Kazmir didn't exactly impress the boss in his fifth rehabilitation start, pitching so poorly he may have officially punched his ticket out of Anaheim.
The struggling left-hander was tagged for six earned runs and five hits in 12/3 innings, walking three, striking out one and hitting a batter.
Kazmir retired only four of the 13 batters he faced, and he gave up all six runs in the second inning before being pulled. Of his 53 pitches, 25 were strikes.
The Angels had hoped a month in extended spring training in Arizona and another month in the minor leagues would help Kazmir regain the form that made him one of baseball's better young left-handers.
But Kazmir, who has lost considerable velocity on his fastball and command of all three of his pitches, has made no progress — he has a 17.02 earned-run average for Salt Lake, allowing 29 earned runs, 22 hits and 20 walks and striking out 14 in 151/3 innings.
Kazmir's 30-day rehab window would give him time to make one more start, but it appears the Angels will have no choice but to release him and absorb the $14.5 million on his 2011 contract.
Kazmir, 27, was acquired from Tampa Bay in August 2009 in what will go down as one of the team's worst trades ever.
Kazmir went 9-15 with a 5.94 ERA last season, when he was paid $8 million. In his only start for the Angels this season, Kazmir gave up five runs and five hits, walked two and hit two batters in Kansas City on April 3.
He was then placed on the disabled list because of lower-back tightness and replaced in the rotation by 21-year-old right-hander Tyler Chatwood, who is 3-4 with a 4.20 ERA in 13 starts.
Baseball reportedly is considering a realignment that would push one team from the National League — most likely the Arizona Diamondbacks or Houston Astros — to the American League, a move that would create two 15-team leagues.
But if, in labor talks, baseball is considering the possibility of eliminating the three divisions in each league so that 15 teams would compete for five playoff spots in each league, that would be news to Angels Manager Mike Scioscia.
Scioscia is part of baseball's special committee for on-field matters, formed by Commissioner Bud Selig after the 2009 playoffs, and he strongly hinted Tuesday that if such a drastic measure were being seriously considered, as ESPN.com reported, it would have gone before the committee.
"Our committee has not discussed eliminating divisions," Scioscia said. "I haven't heard anything about that, and I don't think that would work.

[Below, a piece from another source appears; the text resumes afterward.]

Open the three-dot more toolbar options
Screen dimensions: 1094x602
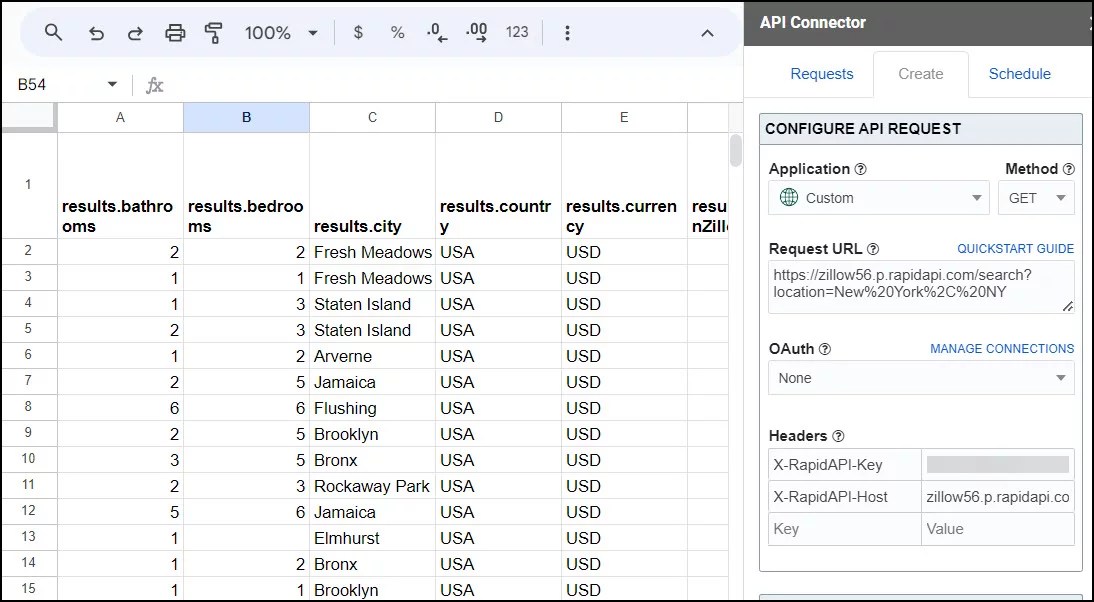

"I think divisional play and geographical rivalries are important. You want to maximize those, and I think it gives many more teams opportunities to get into the playoffs."

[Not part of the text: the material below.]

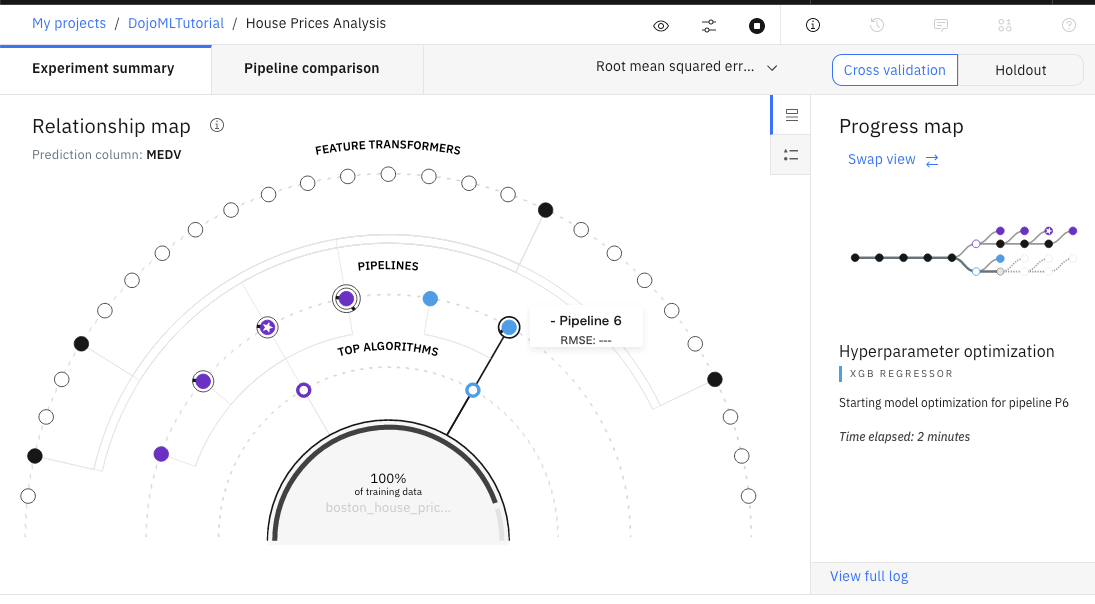Click the Pipeline 6 node on map

(x=509, y=327)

Having two 15-team leagues would require at least one interleague series to be played at all times, "but I'd be OK with that," said Scioscia, who has been a strong critic of baseball's current scheduling format.
Third baseman Maicer Izturis was held out of Tuesday night's lineup because of a sore left foot, an injury that is not serious. Andrew Romine, called up from Salt Lake on Sunday, made his first big league start at third base. . . . The Angels will probably decide by Thursday whether to put third baseman Alberto Callaspo (left hamstring pull) on the disabled list. They do not want to go into a nine-game stretch in National League parks short a position player. . . . Scioscia said there is a chance the Angels will use Thursday's off-day to skip Chatwood in the rotation.